- **WHAT TO WORK ON**:
All lines from the one with "Task: Click the blue 查询 button" onward, through the last line of the records below, are to be retyped word for word.

Segment Open

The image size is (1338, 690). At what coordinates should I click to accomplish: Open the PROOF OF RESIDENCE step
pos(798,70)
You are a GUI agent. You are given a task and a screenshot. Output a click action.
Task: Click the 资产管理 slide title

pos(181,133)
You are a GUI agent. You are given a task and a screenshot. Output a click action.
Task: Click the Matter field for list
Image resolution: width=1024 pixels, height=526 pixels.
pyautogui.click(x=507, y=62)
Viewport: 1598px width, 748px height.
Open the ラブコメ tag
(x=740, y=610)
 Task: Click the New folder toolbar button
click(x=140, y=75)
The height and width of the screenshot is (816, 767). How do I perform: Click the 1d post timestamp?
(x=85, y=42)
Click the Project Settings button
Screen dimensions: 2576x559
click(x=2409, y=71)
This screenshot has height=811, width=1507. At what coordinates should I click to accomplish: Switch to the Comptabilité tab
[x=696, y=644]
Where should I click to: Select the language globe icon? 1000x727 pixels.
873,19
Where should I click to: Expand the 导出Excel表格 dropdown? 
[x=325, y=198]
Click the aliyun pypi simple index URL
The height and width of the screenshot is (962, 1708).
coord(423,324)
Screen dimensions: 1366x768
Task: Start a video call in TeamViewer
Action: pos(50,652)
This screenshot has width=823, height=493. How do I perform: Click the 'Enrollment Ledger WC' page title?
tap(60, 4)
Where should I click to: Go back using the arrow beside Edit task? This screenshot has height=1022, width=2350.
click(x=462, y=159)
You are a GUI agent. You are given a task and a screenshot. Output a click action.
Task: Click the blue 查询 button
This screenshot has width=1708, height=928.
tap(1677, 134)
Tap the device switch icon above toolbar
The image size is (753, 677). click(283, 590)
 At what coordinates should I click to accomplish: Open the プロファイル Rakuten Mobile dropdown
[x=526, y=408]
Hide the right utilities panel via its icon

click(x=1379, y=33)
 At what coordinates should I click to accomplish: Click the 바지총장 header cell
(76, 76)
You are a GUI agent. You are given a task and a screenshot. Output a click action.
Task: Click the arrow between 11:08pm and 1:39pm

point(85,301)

Segment Closed

- **TASK ANSWER**:
Task: Click the blue 查询 button
This screenshot has width=1708, height=928.
tap(1677, 134)
Tap the device switch icon above toolbar
The image size is (753, 677). click(283, 590)
 At what coordinates should I click to accomplish: Open the プロファイル Rakuten Mobile dropdown
[x=526, y=408]
Hide the right utilities panel via its icon

click(x=1379, y=33)
 At what coordinates should I click to accomplish: Click the 바지총장 header cell
(76, 76)
You are a GUI agent. You are given a task and a screenshot. Output a click action.
Task: Click the arrow between 11:08pm and 1:39pm

point(85,301)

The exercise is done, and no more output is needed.